Exactly reproduce the lines from the one containing "The height and width of the screenshot is (606, 341)." through the last line of the data, both ends included, leaving out pictures.

....

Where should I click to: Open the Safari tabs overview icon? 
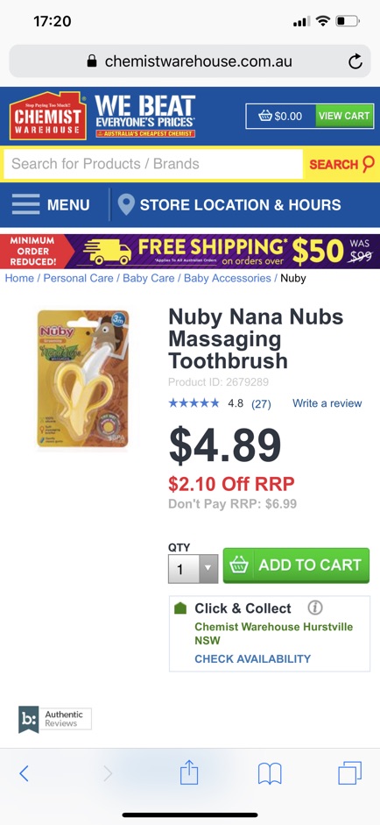[349, 773]
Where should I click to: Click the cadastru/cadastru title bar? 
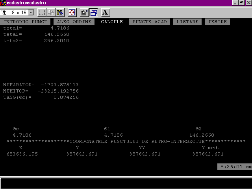[x=118, y=3]
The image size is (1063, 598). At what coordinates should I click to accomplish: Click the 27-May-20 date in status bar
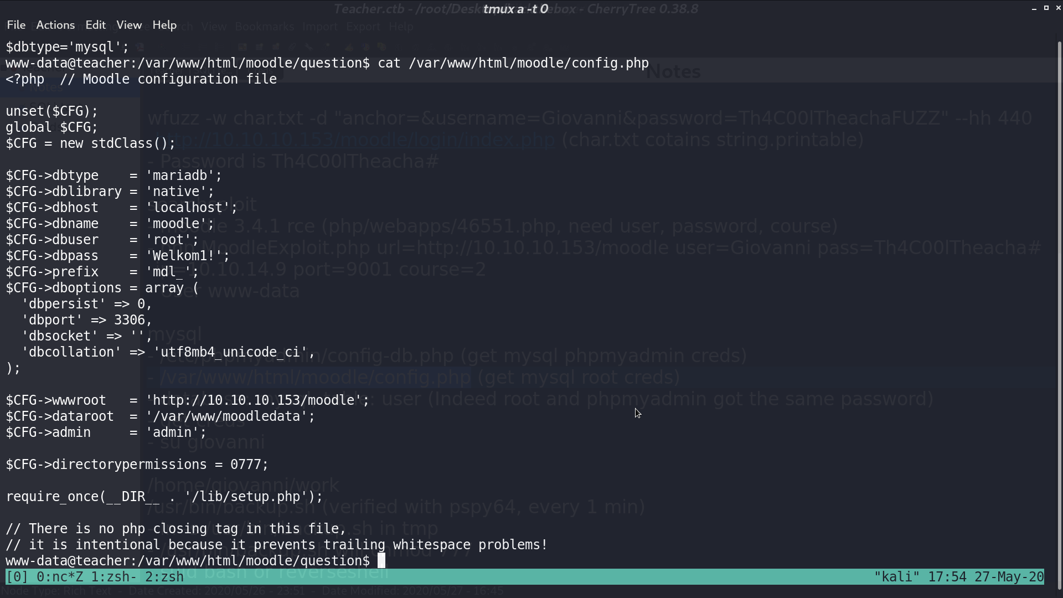pyautogui.click(x=1009, y=577)
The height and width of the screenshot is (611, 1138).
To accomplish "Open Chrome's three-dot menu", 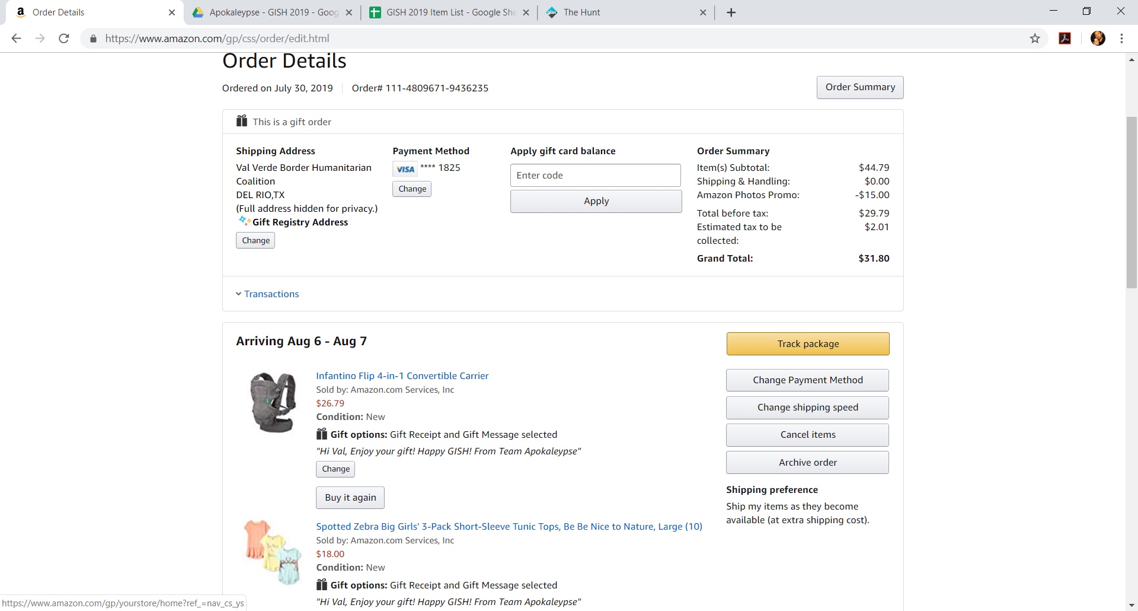I will [x=1121, y=39].
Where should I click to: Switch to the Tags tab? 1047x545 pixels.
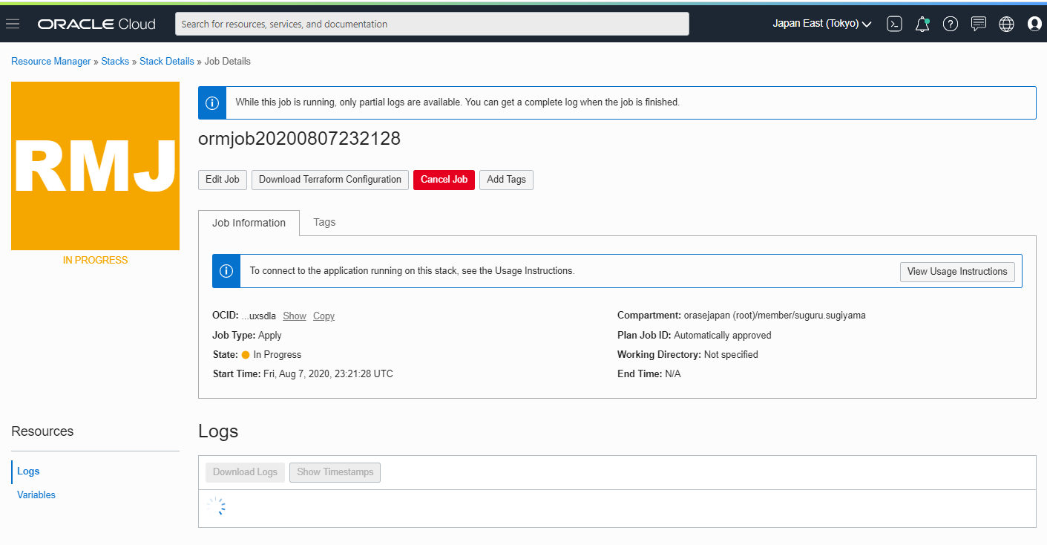coord(324,222)
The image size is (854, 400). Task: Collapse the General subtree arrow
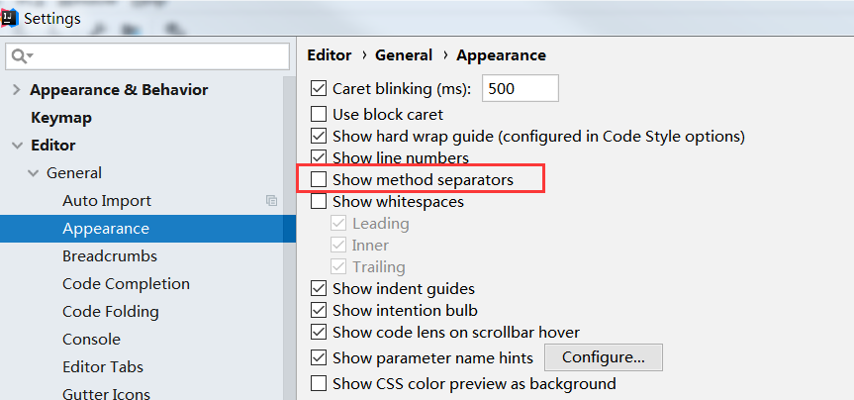pyautogui.click(x=34, y=173)

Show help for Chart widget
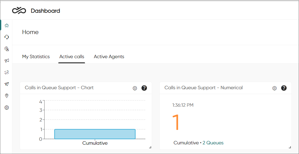(144, 88)
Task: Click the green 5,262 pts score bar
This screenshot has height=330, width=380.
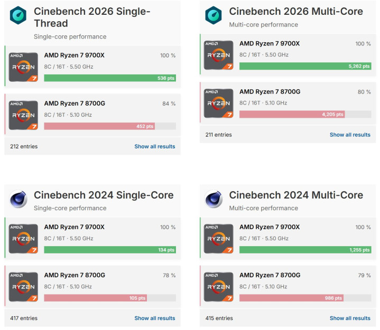Action: (x=305, y=67)
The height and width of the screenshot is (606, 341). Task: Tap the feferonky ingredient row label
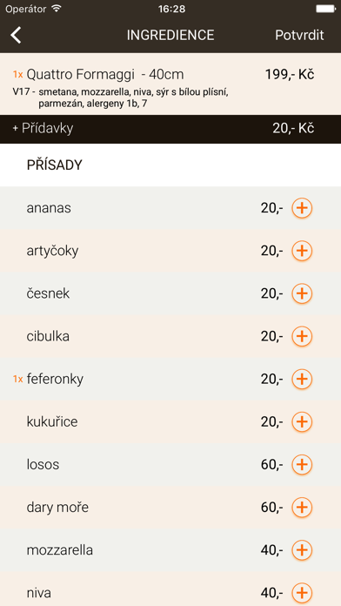click(x=55, y=379)
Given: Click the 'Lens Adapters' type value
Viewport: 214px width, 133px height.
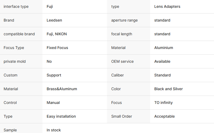Looking at the screenshot, I should (167, 6).
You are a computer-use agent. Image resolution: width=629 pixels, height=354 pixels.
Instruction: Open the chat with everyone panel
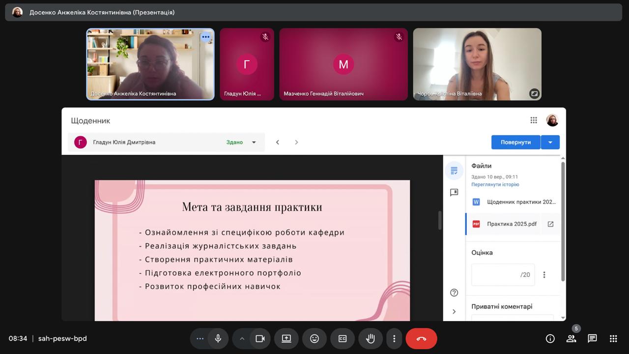pos(592,338)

....

• [Task output]:
The height and width of the screenshot is (606, 341). Task: Tap the feferonky ingredient row label
click(x=55, y=379)
Given: Click the 'Lens Adapters' type value
Viewport: 214px width, 133px height.
Looking at the screenshot, I should (167, 6).
You are a computer-use agent. Image resolution: width=629 pixels, height=354 pixels.
Instruction: Open the chat with everyone panel
pos(592,338)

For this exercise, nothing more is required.